Requirements: Could you reproduce every entry below word for word, changing nothing?

-- START --

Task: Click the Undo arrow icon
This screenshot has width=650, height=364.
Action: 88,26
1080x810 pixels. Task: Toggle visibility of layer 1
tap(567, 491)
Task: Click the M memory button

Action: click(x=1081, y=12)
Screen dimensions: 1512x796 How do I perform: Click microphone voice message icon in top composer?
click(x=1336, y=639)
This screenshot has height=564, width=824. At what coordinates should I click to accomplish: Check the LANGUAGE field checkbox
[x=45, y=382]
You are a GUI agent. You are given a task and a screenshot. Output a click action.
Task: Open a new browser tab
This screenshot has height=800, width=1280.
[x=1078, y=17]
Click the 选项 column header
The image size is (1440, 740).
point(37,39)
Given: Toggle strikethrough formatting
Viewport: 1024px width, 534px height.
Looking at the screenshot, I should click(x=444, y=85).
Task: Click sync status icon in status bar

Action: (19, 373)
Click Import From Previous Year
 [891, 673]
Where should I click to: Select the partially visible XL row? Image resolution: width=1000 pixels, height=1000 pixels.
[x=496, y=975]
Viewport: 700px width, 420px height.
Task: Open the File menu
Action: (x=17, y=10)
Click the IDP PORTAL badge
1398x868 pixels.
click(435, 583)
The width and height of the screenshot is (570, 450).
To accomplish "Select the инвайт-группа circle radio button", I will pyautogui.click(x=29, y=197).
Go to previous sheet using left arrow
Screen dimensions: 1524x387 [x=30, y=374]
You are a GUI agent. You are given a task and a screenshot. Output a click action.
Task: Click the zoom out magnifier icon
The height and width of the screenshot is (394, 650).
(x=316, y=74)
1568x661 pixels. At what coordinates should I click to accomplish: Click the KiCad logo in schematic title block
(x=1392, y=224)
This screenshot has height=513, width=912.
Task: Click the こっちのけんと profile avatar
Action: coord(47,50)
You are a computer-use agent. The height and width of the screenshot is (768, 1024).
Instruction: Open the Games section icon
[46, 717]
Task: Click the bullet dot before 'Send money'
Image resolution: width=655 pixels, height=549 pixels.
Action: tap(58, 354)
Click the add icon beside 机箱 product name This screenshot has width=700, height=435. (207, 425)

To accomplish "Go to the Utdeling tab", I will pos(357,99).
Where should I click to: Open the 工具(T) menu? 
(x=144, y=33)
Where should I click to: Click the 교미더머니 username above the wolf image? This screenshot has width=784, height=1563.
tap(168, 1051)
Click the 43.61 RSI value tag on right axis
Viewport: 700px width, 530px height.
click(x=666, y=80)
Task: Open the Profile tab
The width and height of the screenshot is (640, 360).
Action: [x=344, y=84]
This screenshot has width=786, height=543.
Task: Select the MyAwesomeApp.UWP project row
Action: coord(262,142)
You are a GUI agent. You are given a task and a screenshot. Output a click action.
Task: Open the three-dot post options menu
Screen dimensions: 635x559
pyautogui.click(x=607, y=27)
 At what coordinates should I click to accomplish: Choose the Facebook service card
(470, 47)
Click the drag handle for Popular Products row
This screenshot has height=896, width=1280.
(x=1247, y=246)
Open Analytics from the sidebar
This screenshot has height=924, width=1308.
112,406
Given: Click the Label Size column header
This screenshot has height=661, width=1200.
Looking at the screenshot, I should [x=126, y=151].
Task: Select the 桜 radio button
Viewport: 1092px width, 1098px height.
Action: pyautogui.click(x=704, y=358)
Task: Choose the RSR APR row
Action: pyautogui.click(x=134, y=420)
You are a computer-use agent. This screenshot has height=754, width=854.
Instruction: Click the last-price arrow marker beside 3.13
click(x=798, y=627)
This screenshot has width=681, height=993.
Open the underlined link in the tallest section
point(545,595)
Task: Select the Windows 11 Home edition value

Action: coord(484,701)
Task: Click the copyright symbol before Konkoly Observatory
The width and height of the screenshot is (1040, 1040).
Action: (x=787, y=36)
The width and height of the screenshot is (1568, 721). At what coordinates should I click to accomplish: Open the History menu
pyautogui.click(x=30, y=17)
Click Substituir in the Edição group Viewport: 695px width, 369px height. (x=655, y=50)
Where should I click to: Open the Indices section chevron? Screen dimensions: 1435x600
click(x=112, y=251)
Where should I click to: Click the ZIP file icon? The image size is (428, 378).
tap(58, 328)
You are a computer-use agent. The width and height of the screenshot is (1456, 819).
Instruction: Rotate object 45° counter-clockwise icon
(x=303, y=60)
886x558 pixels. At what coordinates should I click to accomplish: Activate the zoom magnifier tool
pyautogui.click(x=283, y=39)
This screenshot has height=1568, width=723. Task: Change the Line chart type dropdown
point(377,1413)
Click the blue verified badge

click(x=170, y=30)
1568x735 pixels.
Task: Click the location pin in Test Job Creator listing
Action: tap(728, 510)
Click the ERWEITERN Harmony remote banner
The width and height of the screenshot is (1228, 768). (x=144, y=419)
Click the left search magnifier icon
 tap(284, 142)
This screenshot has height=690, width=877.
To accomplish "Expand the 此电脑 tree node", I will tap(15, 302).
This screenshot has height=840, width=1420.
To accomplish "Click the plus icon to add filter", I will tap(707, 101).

-- END --

Written solution:
Task: Click the Undo arrow icon
This screenshot has width=650, height=364.
Action: 88,26
1080x810 pixels. Task: Toggle visibility of layer 1
tap(567, 491)
Task: Click the M memory button

Action: click(x=1081, y=12)
Screen dimensions: 1512x796 How do I perform: Click microphone voice message icon in top composer?
click(x=1336, y=639)
This screenshot has height=564, width=824. At what coordinates should I click to accomplish: Check the LANGUAGE field checkbox
[x=45, y=382]
You are a GUI agent. You are given a task and a screenshot. Output a click action.
Task: Open a new browser tab
This screenshot has height=800, width=1280.
[x=1078, y=17]
Click the 选项 column header
The image size is (1440, 740).
point(37,39)
Given: Toggle strikethrough formatting
Viewport: 1024px width, 534px height.
Looking at the screenshot, I should click(x=444, y=85).
Task: Click sync status icon in status bar

Action: (19, 373)
Click Import From Previous Year
 [891, 673]
Where should I click to: Select the partially visible XL row? Image resolution: width=1000 pixels, height=1000 pixels.
[x=496, y=975]
Viewport: 700px width, 420px height.
Task: Open the File menu
Action: (x=17, y=10)
Click the IDP PORTAL badge
1398x868 pixels.
click(435, 583)
The width and height of the screenshot is (570, 450).
To accomplish "Select the инвайт-группа circle radio button", I will pyautogui.click(x=29, y=197).
Go to previous sheet using left arrow
Screen dimensions: 1524x387 [x=30, y=374]
You are a GUI agent. You are given a task and a screenshot. Output a click action.
Task: Click the zoom out magnifier icon
The height and width of the screenshot is (394, 650).
(x=316, y=74)
1568x661 pixels. At what coordinates should I click to accomplish: Click the KiCad logo in schematic title block
(x=1392, y=224)
This screenshot has height=513, width=912.
Task: Click the こっちのけんと profile avatar
Action: coord(47,50)
You are a computer-use agent. The height and width of the screenshot is (768, 1024).
Instruction: Open the Games section icon
[46, 717]
Task: Click the bullet dot before 'Send money'
Image resolution: width=655 pixels, height=549 pixels.
Action: tap(58, 354)
Click the add icon beside 机箱 product name This screenshot has width=700, height=435. (207, 425)

To accomplish "Go to the Utdeling tab", I will pos(357,99).
Where should I click to: Open the 工具(T) menu? 
(x=144, y=33)
Where should I click to: Click the 교미더머니 username above the wolf image? This screenshot has width=784, height=1563.
tap(168, 1051)
Click the 43.61 RSI value tag on right axis
Viewport: 700px width, 530px height.
click(x=666, y=80)
Task: Open the Profile tab
The width and height of the screenshot is (640, 360).
Action: [x=344, y=84]
This screenshot has width=786, height=543.
Task: Select the MyAwesomeApp.UWP project row
Action: coord(262,142)
You are a GUI agent. You are given a task and a screenshot. Output a click action.
Task: Open the three-dot post options menu
Screen dimensions: 635x559
pyautogui.click(x=607, y=27)
 At what coordinates should I click to accomplish: Choose the Facebook service card
(470, 47)
Click the drag handle for Popular Products row
This screenshot has height=896, width=1280.
(x=1247, y=246)
Open Analytics from the sidebar
This screenshot has height=924, width=1308.
112,406
Given: Click the Label Size column header
This screenshot has height=661, width=1200.
Looking at the screenshot, I should [x=126, y=151].
Task: Select the 桜 radio button
Viewport: 1092px width, 1098px height.
Action: pyautogui.click(x=704, y=358)
Task: Choose the RSR APR row
Action: pyautogui.click(x=134, y=420)
You are a computer-use agent. This screenshot has height=754, width=854.
Instruction: Click the last-price arrow marker beside 3.13
click(x=798, y=627)
This screenshot has width=681, height=993.
Open the underlined link in the tallest section
point(545,595)
Task: Select the Windows 11 Home edition value

Action: coord(484,701)
Task: Click the copyright symbol before Konkoly Observatory
The width and height of the screenshot is (1040, 1040).
Action: (x=787, y=36)
The width and height of the screenshot is (1568, 721). At what coordinates should I click to accomplish: Open the History menu
pyautogui.click(x=30, y=17)
Click Substituir in the Edição group Viewport: 695px width, 369px height. (x=655, y=50)
Where should I click to: Open the Indices section chevron? Screen dimensions: 1435x600
click(x=112, y=251)
Where should I click to: Click the ZIP file icon? The image size is (428, 378).
tap(58, 328)
You are a computer-use agent. The width and height of the screenshot is (1456, 819).
Instruction: Rotate object 45° counter-clockwise icon
(x=303, y=60)
886x558 pixels. At what coordinates should I click to accomplish: Activate the zoom magnifier tool
pyautogui.click(x=283, y=39)
This screenshot has height=1568, width=723. Task: Change the Line chart type dropdown
point(377,1413)
Click the blue verified badge

click(x=170, y=30)
1568x735 pixels.
Task: Click the location pin in Test Job Creator listing
Action: tap(728, 510)
Click the ERWEITERN Harmony remote banner
The width and height of the screenshot is (1228, 768). (x=144, y=419)
Click the left search magnifier icon
 tap(284, 142)
This screenshot has height=690, width=877.
To accomplish "Expand the 此电脑 tree node", I will tap(15, 302).
This screenshot has height=840, width=1420.
To accomplish "Click the plus icon to add filter", I will tap(707, 101).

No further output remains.